Limit Cycles and the Poincare-Bendixson Theorem

Limit cycles are isolated periodic orbits that attract or repel nearby trajectories. Their existence is guaranteed under certain conditions by the Poincare-Bendixson theorem.

Limit Cycles

Definition6.5Limit cycle

A limit cycle is an isolated closed trajectory $\gamma$ in the phase plane. It is stable (attracting) if nearby trajectories spiral toward $\gamma$ , unstable (repelling) if they spiral away, and semi-stable if attraction occurs from one side and repulsion from the other.

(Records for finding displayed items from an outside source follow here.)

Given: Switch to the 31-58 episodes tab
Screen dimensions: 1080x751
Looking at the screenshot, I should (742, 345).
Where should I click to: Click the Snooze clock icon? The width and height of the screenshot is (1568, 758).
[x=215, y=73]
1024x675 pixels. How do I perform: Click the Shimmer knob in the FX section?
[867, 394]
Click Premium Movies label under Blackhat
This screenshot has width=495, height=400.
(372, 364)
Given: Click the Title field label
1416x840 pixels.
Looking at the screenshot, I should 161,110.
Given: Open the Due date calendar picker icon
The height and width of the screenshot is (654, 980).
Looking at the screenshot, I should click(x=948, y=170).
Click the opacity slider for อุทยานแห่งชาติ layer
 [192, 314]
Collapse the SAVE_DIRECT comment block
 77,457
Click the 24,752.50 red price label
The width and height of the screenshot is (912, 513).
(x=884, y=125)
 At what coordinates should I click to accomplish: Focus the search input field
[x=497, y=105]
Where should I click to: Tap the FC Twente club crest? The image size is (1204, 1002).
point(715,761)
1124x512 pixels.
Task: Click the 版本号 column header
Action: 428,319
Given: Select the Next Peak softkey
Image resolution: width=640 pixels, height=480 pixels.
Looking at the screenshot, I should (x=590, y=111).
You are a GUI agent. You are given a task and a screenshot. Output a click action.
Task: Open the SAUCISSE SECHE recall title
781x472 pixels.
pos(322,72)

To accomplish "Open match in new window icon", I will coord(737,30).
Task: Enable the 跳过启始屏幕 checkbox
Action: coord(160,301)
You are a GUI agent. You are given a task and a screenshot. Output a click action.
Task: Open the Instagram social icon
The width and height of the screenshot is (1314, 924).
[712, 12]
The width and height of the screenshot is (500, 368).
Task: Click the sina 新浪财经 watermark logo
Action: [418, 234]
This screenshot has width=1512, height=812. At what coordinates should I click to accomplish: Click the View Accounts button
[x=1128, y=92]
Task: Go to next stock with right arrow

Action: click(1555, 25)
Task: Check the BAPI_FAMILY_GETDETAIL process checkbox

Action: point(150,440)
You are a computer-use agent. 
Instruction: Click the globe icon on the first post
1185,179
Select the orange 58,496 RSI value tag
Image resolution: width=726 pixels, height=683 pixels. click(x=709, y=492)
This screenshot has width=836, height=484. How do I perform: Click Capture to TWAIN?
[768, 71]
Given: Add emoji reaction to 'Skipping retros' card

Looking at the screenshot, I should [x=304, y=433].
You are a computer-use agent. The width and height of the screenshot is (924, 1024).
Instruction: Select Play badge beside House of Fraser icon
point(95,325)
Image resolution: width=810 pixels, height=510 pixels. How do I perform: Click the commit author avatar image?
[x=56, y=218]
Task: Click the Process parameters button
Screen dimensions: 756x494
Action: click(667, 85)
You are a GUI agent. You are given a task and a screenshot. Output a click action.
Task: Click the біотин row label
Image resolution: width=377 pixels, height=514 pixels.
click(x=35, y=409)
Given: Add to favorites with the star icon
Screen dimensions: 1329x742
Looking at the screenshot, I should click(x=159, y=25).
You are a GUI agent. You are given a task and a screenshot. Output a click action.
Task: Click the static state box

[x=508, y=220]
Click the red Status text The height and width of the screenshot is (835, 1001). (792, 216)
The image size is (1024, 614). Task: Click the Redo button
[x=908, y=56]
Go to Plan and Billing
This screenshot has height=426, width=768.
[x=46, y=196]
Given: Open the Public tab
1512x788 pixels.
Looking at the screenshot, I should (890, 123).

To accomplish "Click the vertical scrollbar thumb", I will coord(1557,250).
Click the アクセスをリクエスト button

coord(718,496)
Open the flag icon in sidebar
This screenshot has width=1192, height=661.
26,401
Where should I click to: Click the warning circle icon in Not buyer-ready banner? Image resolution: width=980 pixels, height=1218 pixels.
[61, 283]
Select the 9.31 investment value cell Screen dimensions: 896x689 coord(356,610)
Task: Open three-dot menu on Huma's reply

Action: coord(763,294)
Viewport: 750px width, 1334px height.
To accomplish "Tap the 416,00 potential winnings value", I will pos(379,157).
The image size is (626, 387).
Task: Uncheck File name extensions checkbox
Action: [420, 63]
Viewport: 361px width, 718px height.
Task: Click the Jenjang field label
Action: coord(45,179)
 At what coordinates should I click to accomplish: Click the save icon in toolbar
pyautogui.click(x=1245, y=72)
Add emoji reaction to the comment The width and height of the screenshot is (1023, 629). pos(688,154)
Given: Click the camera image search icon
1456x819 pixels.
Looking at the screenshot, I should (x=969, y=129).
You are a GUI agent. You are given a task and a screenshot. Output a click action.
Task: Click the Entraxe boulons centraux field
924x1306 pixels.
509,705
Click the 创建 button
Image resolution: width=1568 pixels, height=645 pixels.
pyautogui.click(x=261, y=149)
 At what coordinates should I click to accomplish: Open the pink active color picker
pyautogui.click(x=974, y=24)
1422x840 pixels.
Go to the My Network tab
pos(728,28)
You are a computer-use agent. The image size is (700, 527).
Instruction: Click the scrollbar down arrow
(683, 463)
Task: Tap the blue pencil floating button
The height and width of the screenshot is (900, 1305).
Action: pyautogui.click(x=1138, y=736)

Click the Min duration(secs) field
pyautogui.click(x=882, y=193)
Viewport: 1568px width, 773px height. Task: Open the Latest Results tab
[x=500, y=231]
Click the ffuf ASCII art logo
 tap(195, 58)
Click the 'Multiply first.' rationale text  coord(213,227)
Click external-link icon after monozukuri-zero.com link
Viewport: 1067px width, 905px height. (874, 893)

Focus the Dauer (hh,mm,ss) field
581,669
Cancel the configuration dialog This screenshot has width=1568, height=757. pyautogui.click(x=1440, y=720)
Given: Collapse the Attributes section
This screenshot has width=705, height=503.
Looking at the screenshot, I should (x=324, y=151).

ExampleA system with a limit cycle

The system $r' = r(1-r)$ , $\theta' = 1$ (in polar coordinates) has the unit circle $r = 1$ as a stable limit cycle. For $r < 1$ , $r' > 0$ (trajectories spiral outward); for $r > 1$ , $r' < 0$ (trajectories spiral inward).

The Poincare-Bendixson Theorem

Theorem6.3Poincare-Bendixson theorem

Let $R$ be a closed, bounded region in $\mathbb{R}^2$ that contains no equilibrium points. If a trajectory of an autonomous system enters $R$ and remains inside for all $t > t_0$ , then the trajectory either is a periodic orbit or spirals toward a periodic orbit (limit cycle) in $R$ .

RemarkSignificance

The Poincare-Bendixson theorem is specific to $\mathbb{R}^2$ and fails in $\mathbb{R}^3$ (where chaotic behavior is possible). It provides the main tool for proving existence of limit cycles by constructing a trapping region.

ExampleProving existence of a limit cycle

For the Van der Pol equation $x'' - \mu(1-x^2)x' + x = 0$ with $\mu > 0$ : the origin is an unstable spiral (trajectories leave any small disk). The function $V = x^2 + y^2$ satisfies $\dot{V} < 0$ on a sufficiently large circle (trajectories enter the disk). Therefore, the annular region between the small and large circles is a trapping region with no equilibria, and a limit cycle exists by Poincare-Bendixson.

Dulac's Criterion (Ruling Out Limit Cycles)

Theorem6.4Bendixson-Dulac criterion

If there exists a $C^1$ function $B(x,y)$ such that $\frac{\partial(Bf)}{\partial x} + \frac{\partial(Bg)}{\partial y}$ is of one sign (and not identically zero) on a simply connected domain $D$ , then the system $x' = f$ , $y' = g$ has no periodic orbits in $D$ .

ExampleNo limit cycles for a gradient system

For $x' = -\partial V/\partial x$ , $y' = -\partial V/\partial y$ (gradient system), take $B = 1$ : $\frac{\partial f}{\partial x} + \frac{\partial g}{\partial y} = -V_{xx} - V_{yy} = -\Delta V$ . If $V$ is strictly convex ( $\Delta V > 0$ ), the criterion applies and no limit cycles exist.

RemarkIndex theory

The index of a closed curve $\gamma$ with respect to the vector field $(f, g)$ counts the net rotation of the field around $\gamma$ . Key results: the index of a node, focus, or center is $+1$ ; the index of a saddle is $-1$ ; any closed orbit must enclose equilibria whose indices sum to $+1$ . This constrains where limit cycles can exist.